### Task requirements:
Print every record exactly.

### Material for this exercise:
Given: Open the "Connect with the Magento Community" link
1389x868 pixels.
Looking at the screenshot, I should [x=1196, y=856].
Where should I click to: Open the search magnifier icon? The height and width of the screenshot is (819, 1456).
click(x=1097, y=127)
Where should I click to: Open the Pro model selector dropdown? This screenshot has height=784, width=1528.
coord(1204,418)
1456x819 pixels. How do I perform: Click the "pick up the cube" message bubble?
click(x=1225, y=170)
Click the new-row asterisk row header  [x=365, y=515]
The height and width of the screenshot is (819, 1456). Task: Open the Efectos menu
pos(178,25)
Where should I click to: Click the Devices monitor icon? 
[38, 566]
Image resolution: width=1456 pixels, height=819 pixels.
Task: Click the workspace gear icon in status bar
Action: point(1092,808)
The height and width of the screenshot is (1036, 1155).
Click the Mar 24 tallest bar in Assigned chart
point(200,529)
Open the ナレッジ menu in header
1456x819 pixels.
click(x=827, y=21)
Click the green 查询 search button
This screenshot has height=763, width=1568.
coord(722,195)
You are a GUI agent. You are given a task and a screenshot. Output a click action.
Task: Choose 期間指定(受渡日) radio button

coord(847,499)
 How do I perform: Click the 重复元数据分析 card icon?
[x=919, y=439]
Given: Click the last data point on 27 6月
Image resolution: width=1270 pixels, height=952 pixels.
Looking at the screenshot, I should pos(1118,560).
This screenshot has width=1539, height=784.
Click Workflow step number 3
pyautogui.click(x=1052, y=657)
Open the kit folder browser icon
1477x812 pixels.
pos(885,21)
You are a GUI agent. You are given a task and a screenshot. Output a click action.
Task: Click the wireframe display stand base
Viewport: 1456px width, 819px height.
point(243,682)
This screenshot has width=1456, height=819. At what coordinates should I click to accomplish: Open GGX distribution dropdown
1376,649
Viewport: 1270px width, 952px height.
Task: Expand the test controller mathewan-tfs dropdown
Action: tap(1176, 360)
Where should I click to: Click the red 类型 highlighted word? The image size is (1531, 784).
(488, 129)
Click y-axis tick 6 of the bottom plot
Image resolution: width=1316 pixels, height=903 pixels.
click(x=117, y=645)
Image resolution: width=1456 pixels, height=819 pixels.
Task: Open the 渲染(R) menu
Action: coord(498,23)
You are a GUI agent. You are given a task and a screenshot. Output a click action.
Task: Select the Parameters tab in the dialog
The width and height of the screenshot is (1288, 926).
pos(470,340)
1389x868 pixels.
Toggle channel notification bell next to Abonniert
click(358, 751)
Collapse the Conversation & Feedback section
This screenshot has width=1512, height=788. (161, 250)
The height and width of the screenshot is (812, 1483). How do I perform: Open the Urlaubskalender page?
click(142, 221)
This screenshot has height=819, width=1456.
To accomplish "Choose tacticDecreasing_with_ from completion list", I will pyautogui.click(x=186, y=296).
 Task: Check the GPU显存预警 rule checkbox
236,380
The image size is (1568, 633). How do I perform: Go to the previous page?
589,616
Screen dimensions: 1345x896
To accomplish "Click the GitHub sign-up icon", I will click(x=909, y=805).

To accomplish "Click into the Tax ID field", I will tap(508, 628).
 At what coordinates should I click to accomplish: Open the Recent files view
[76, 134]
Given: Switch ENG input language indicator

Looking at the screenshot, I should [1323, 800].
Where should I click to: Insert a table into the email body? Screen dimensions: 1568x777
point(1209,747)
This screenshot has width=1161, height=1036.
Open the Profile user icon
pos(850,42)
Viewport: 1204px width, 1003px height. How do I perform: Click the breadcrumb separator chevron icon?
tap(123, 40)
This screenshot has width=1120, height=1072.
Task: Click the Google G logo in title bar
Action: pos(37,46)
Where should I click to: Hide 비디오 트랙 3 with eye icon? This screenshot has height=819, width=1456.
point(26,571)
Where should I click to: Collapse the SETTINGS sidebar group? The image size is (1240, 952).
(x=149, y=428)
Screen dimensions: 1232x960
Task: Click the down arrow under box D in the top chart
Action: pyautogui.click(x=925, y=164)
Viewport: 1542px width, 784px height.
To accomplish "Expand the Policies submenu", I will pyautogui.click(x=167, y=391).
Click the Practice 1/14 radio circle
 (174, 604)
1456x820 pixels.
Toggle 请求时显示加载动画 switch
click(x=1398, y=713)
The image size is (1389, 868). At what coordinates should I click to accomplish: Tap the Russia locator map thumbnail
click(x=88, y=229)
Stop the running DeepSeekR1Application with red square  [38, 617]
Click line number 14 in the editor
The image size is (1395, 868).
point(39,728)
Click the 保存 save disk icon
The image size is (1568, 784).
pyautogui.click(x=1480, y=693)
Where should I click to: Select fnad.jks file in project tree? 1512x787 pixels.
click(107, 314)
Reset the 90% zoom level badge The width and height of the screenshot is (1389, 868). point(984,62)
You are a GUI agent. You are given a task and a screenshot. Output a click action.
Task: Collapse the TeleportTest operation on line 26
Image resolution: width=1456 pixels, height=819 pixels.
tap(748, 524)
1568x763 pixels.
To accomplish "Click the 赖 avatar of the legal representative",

### Answer space:
Given: Open the "Connect with the Magento Community" link
1389x868 pixels.
Looking at the screenshot, I should [x=1196, y=856].
Where should I click to: Open the search magnifier icon? The height and width of the screenshot is (819, 1456).
click(x=1097, y=127)
Where should I click to: Open the Pro model selector dropdown? This screenshot has height=784, width=1528.
coord(1204,418)
1456x819 pixels. How do I perform: Click the "pick up the cube" message bubble?
click(x=1225, y=170)
Click the new-row asterisk row header  [x=365, y=515]
The height and width of the screenshot is (819, 1456). Task: Open the Efectos menu
pos(178,25)
Where should I click to: Click the Devices monitor icon? 
[38, 566]
Image resolution: width=1456 pixels, height=819 pixels.
Task: Click the workspace gear icon in status bar
Action: point(1092,808)
The height and width of the screenshot is (1036, 1155).
Click the Mar 24 tallest bar in Assigned chart
point(200,529)
Open the ナレッジ menu in header
1456x819 pixels.
click(x=827, y=21)
Click the green 查询 search button
This screenshot has height=763, width=1568.
coord(722,195)
You are a GUI agent. You are given a task and a screenshot. Output a click action.
Task: Choose 期間指定(受渡日) radio button

coord(847,499)
 How do I perform: Click the 重复元数据分析 card icon?
[x=919, y=439]
Given: Click the last data point on 27 6月
Image resolution: width=1270 pixels, height=952 pixels.
Looking at the screenshot, I should pos(1118,560).
This screenshot has width=1539, height=784.
Click Workflow step number 3
pyautogui.click(x=1052, y=657)
Open the kit folder browser icon
1477x812 pixels.
pos(885,21)
You are a GUI agent. You are given a task and a screenshot. Output a click action.
Task: Click the wireframe display stand base
Viewport: 1456px width, 819px height.
point(243,682)
This screenshot has width=1456, height=819. At what coordinates should I click to accomplish: Open GGX distribution dropdown
1376,649
Viewport: 1270px width, 952px height.
Task: Expand the test controller mathewan-tfs dropdown
Action: tap(1176, 360)
Where should I click to: Click the red 类型 highlighted word? The image size is (1531, 784).
(488, 129)
Click y-axis tick 6 of the bottom plot
Image resolution: width=1316 pixels, height=903 pixels.
click(x=117, y=645)
Image resolution: width=1456 pixels, height=819 pixels.
Task: Open the 渲染(R) menu
Action: coord(498,23)
You are a GUI agent. You are given a task and a screenshot. Output a click action.
Task: Select the Parameters tab in the dialog
The width and height of the screenshot is (1288, 926).
pos(470,340)
1389x868 pixels.
Toggle channel notification bell next to Abonniert
click(358, 751)
Collapse the Conversation & Feedback section
This screenshot has width=1512, height=788. (161, 250)
The height and width of the screenshot is (812, 1483). How do I perform: Open the Urlaubskalender page?
click(142, 221)
This screenshot has height=819, width=1456.
To accomplish "Choose tacticDecreasing_with_ from completion list", I will pyautogui.click(x=186, y=296).
 Task: Check the GPU显存预警 rule checkbox
236,380
The image size is (1568, 633). How do I perform: Go to the previous page?
589,616
Screen dimensions: 1345x896
To accomplish "Click the GitHub sign-up icon", I will click(x=909, y=805).

To accomplish "Click into the Tax ID field", I will tap(508, 628).
 At what coordinates should I click to accomplish: Open the Recent files view
[76, 134]
Given: Switch ENG input language indicator

Looking at the screenshot, I should [1323, 800].
Where should I click to: Insert a table into the email body? Screen dimensions: 1568x777
point(1209,747)
This screenshot has width=1161, height=1036.
Open the Profile user icon
pos(850,42)
Viewport: 1204px width, 1003px height. How do I perform: Click the breadcrumb separator chevron icon?
tap(123, 40)
This screenshot has width=1120, height=1072.
Task: Click the Google G logo in title bar
Action: pos(37,46)
Where should I click to: Hide 비디오 트랙 3 with eye icon? This screenshot has height=819, width=1456.
point(26,571)
Where should I click to: Collapse the SETTINGS sidebar group? The image size is (1240, 952).
(x=149, y=428)
Screen dimensions: 1232x960
Task: Click the down arrow under box D in the top chart
Action: pyautogui.click(x=925, y=164)
Viewport: 1542px width, 784px height.
To accomplish "Expand the Policies submenu", I will pyautogui.click(x=167, y=391).
Click the Practice 1/14 radio circle
 (174, 604)
1456x820 pixels.
Toggle 请求时显示加载动画 switch
click(x=1398, y=713)
The image size is (1389, 868). At what coordinates should I click to accomplish: Tap the Russia locator map thumbnail
click(x=88, y=229)
Stop the running DeepSeekR1Application with red square  [38, 617]
Click line number 14 in the editor
The image size is (1395, 868).
point(39,728)
Click the 保存 save disk icon
The image size is (1568, 784).
pyautogui.click(x=1480, y=693)
Where should I click to: Select fnad.jks file in project tree? 1512x787 pixels.
click(107, 314)
Reset the 90% zoom level badge The width and height of the screenshot is (1389, 868). point(984,62)
You are a GUI agent. You are given a task and a screenshot. Output a click action.
Task: Collapse the TeleportTest operation on line 26
Image resolution: width=1456 pixels, height=819 pixels.
tap(748, 524)
1568x763 pixels.
To accomplish "Click the 赖 avatar of the legal representative",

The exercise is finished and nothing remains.